At 2015-08-03T17:21, Otto began the process of partition reassignment to balance partitions across 6 nodes, 3 of which were the original Precise with Kafka 0.8.1.1, 3 Jessie with Kafka 0.8.2.1. This seemed fine, but Otto believes that once some partitions were totally moved off of the original 0.8.1.1 brokers, things started going wrong. Otto is still not entirely sure what went wrong. He spent several hours attempting to reconcile the problems. During this time, most varnishkafkas were still producing. However, many of them periodically failed with metadata request timeouts, which caused failed produce requests.

After several hours of trying to fix this, Otto decided the faster way to get everything back to normal would be to revert to only the 4 original 0.8.1.1 Kafka brokers, by wiping the Kafka cluster metadata and data clean and starting from scratch. This was done at at 2015-08-03T23:45. After this, the status quo was restored and message production and consumption proceeded as normal.

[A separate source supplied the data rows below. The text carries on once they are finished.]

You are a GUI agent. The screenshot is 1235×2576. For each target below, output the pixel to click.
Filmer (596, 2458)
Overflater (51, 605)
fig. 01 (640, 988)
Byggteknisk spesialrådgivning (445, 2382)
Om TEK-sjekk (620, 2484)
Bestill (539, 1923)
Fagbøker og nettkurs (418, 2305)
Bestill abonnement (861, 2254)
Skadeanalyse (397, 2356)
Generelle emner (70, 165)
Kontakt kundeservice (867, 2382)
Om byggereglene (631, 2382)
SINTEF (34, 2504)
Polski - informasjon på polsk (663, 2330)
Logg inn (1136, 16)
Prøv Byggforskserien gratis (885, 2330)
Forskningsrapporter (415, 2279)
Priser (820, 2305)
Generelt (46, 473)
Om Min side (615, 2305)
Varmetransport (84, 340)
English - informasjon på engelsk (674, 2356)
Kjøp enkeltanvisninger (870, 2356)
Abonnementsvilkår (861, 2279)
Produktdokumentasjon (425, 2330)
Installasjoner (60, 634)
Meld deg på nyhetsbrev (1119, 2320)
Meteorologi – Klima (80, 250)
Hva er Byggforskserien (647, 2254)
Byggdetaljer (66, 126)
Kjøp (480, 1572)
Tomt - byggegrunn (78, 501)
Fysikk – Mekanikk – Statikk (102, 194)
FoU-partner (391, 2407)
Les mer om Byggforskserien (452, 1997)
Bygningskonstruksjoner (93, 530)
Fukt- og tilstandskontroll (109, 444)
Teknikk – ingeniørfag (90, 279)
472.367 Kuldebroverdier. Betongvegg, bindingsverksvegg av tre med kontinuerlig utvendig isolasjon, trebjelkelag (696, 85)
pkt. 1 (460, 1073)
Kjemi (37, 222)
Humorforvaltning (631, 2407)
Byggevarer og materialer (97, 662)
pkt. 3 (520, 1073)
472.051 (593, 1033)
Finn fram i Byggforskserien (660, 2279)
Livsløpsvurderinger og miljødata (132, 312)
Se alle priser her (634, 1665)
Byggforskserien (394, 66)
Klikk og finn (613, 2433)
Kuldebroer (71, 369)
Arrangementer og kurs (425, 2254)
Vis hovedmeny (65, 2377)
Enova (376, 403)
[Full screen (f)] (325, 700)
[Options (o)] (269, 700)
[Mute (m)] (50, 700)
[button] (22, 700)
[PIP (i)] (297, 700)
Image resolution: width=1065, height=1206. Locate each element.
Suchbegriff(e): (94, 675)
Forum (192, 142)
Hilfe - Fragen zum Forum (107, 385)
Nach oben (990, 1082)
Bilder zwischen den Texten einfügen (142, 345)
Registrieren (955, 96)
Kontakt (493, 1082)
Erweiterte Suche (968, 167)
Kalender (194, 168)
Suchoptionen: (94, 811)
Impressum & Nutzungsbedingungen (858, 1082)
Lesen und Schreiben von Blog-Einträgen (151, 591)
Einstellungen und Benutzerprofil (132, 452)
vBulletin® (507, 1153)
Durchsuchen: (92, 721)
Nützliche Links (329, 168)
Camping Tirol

Webrequest data experienced significant loss during this outage. Data in Hadoop between 2015-08-03T17:00 and 2015-08-04T00:00 should be considered unreliable.

See also: Analytics/Data/Webrequest

Actionables

  • Status:    Done - Rebuild 0.8.2.1 Kafka .deb package with updated Snappy dependency, and double check other dependencies in gradle.
  • Status:    Done - Figure out what went wrong and/or do more extensive testing in labs.
  • Status:    Done - Augment deployment plan to do this again without incident.